Exercise –
The entries follow. Copy every line in which "beside" appears.

Listed records –

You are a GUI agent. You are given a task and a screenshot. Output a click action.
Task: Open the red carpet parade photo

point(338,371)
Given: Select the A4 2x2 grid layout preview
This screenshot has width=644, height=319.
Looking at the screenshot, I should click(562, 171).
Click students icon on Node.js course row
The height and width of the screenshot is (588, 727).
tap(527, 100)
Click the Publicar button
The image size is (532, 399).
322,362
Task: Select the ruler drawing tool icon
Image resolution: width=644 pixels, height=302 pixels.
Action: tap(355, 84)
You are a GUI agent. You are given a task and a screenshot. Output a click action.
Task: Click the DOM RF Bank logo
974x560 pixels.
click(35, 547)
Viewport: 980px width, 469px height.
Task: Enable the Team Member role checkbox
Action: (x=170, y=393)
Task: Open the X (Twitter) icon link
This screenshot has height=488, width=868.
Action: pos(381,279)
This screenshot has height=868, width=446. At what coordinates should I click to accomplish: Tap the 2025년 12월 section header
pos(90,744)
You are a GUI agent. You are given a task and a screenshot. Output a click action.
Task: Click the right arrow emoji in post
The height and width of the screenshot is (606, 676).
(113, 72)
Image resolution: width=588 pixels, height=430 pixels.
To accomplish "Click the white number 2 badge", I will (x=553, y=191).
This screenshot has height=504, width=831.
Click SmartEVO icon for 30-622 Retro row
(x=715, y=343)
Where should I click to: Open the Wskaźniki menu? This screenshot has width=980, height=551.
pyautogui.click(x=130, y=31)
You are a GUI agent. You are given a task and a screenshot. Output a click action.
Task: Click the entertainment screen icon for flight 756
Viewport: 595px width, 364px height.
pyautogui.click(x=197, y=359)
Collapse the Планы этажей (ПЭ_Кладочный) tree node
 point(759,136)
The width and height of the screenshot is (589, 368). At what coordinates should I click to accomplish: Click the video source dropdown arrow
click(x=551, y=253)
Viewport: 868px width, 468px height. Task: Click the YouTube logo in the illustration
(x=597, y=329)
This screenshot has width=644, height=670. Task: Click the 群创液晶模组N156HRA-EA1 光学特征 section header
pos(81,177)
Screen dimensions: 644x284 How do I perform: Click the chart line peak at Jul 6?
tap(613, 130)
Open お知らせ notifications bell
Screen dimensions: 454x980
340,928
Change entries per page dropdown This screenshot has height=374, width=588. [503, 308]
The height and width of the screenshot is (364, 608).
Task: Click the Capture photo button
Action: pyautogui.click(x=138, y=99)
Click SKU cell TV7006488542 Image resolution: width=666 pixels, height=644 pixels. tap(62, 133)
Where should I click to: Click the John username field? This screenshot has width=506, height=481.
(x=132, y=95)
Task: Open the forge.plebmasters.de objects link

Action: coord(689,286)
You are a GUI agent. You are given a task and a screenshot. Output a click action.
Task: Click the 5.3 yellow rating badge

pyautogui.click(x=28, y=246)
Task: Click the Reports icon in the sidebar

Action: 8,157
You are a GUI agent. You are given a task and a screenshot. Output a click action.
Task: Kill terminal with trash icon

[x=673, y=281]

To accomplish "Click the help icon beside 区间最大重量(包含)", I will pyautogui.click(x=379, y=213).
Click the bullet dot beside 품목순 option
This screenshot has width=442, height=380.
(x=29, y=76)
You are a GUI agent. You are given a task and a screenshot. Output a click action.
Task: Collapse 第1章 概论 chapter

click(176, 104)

Answer to this task –
To accomplish "Click the help icon beside 区间最大重量(包含)", I will pyautogui.click(x=379, y=213).
Click the bullet dot beside 품목순 option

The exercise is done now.